Celle qui a travaillé à la ferme durement et pauvrement attendant que ses fils reviennent riches des Etats-Unis. Celle qui a toujours refusé que ses enfants l’aident dans son travail pour qu’ils puissent étudier comme il faut, elle n’avait pas pu elle. Celle qui allait tout le temps au cimetière nettoyant ses morts avec amour et continuant encore avec les morts d’à coté par respect, elle y trouvait une paix joyeuse et sereine. Celle qui semble sur la photo palie si ouverte et contente avec mari et enfants dans la cour de la ferme avec cochons poules et chiens juste devant la porte de sa maison. Celle qui était venue à 25 ans, suivant son mari, de Belgique, ce n’était pas si loin, mais elle parlera toujours le flamand, acceptera de vivre dans une toute petite ferme, y fera tous les travaux y compris aux champs, et dans sa cour, fera pousser de multiples fleurs, sur les bordures, le long du chemin, devant la vierge ramenée de Lourdes. Celle qui a eu la vie dure et est toujours restée confiante, battante, elle qui ira re semé derrière son mari qui buvait trop, et complètera la si petite retraite des agriculteurs en filant en mobylette faire des ménages à droite à gauche.
Celle qui était venue d’Allemagne de l’est, avait travaillé comme infirmière et n’avait plus pu supporter ce trop de télévision, trop de marchandises dans les supermarchés et l’abandon de son compagnon, et s’était laissée mourir de trop de boisson, de drogue, d’inactivité à 38 ans. Celle qui refusait de se nourrir pendant la guerre en songeant aux déportés, enseignante, philosophe et militante avec les ouvriers, celle qui a écrit « Réflexions sur les causes de la liberté et de l’oppression sociale« . Celle qui se surprend à s’habiller en homme, s’y plait, le fait dans sa chambre à l’abri des regards et décide qu’elle jouera au théatre, mais des rôles pour homme. Celle qui ayant écouté de l’orgue souvent à l’église le dimanche ouvrait grandes ses oreilles et voulait devenir chef d’orchestre comme Roberto Benzi, elle rêvait d’une musique sortant d’elle pour dire les tremblements de la vie, la beauté du monde et les douleurs qui vont avec. Celle qui va de porte en porte, tous les matins, prendre des nouvelles de la mère d’abord, du père et des enfants , apporter des journaux et des prospectus avec les dates de réunion de la CLCV consommation, logement et cadre de vie, celle qui va à la rencontre de ses voisins. Celle qui, faisant tournoyer son parapluie au-dessus de sa tête sur une route de l’exode avec enfants mari et toutes les autres familles dans leurs voitures ou charrettes, engueulait les avions passant trop près, et criait à la cantonnade « Allez, allez, point de lamentations »

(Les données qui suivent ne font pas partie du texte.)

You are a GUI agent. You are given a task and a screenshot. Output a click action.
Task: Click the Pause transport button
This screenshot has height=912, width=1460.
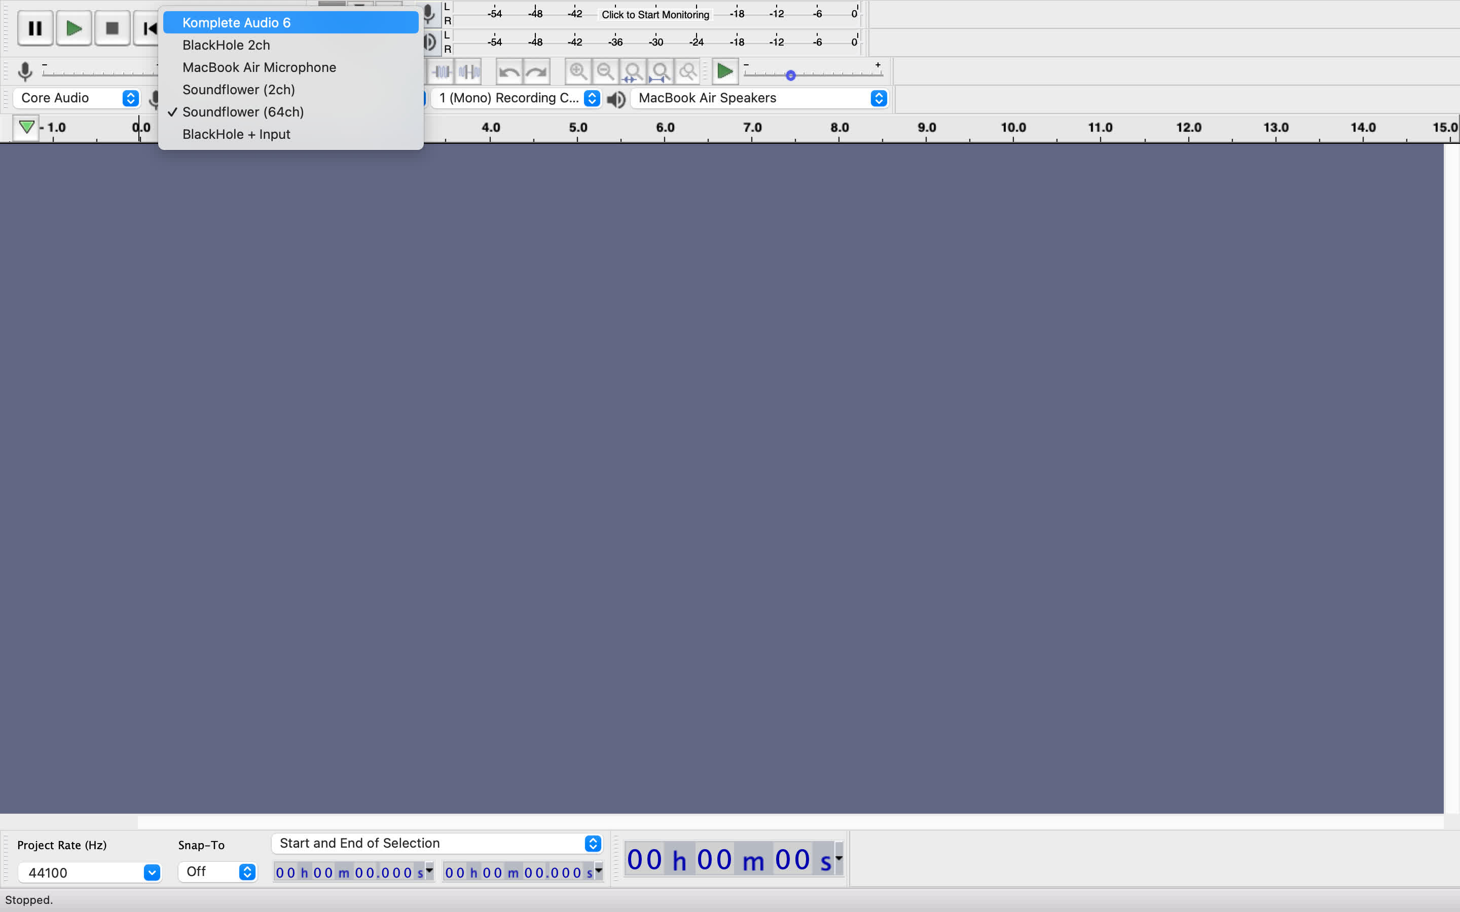click(35, 28)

2 commentaires à propos de “PROJETS OU PAS…”

  1. oh quelle galerie ! et l’amitié qu’on ressent pour certaines
    et ce tableau final que vous nous offrez

  2. Et bien , Brigitte, voilà plusieurs fois que vous me mettez un petit mot, comme vous me confortez et m’amenez un grand bol d’air ! Merci beaucoup d’avoir commenté ce texte.